(Given entries begins)

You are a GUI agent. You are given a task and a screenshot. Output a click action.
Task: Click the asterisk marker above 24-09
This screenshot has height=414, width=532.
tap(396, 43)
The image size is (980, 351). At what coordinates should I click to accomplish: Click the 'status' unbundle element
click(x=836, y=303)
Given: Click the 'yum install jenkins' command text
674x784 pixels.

(Given entries ends)
(Given entries begins)

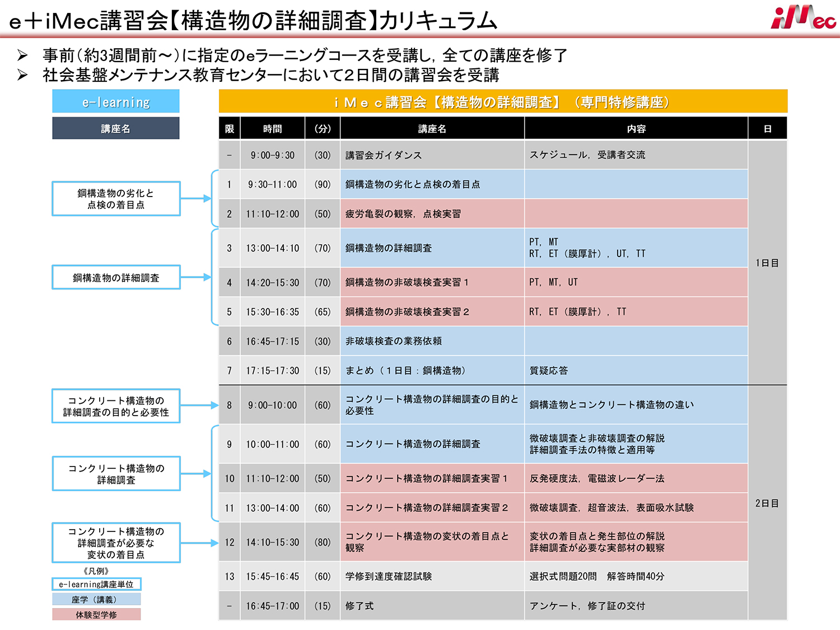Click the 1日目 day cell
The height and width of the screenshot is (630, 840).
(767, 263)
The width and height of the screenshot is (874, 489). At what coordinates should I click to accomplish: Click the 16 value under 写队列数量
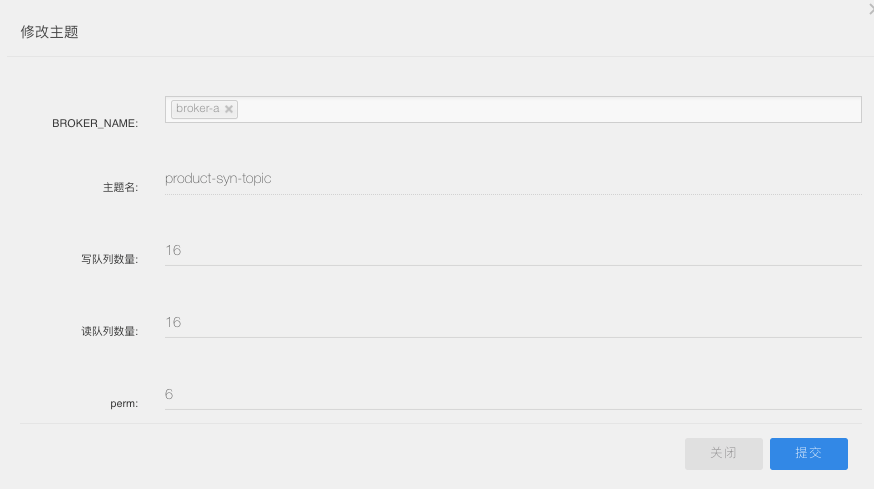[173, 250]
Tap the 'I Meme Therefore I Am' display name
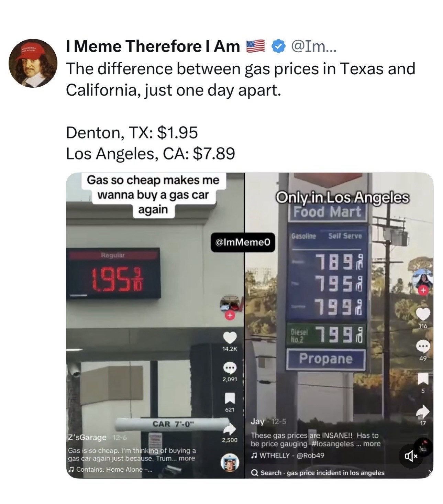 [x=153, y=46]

(Given entries ends)

Work order. For this exercise, output exactly the lines above from the line with "This screenshot has height=414, width=532." to the line with "674x784 pixels.", counting both, and leave out the rest.

Answer for this exercise.
This screenshot has height=414, width=532.
tap(396, 43)
The image size is (980, 351). At what coordinates should I click to accomplish: Click the 'status' unbundle element
click(x=836, y=303)
Given: Click the 'yum install jenkins' command text
674x784 pixels.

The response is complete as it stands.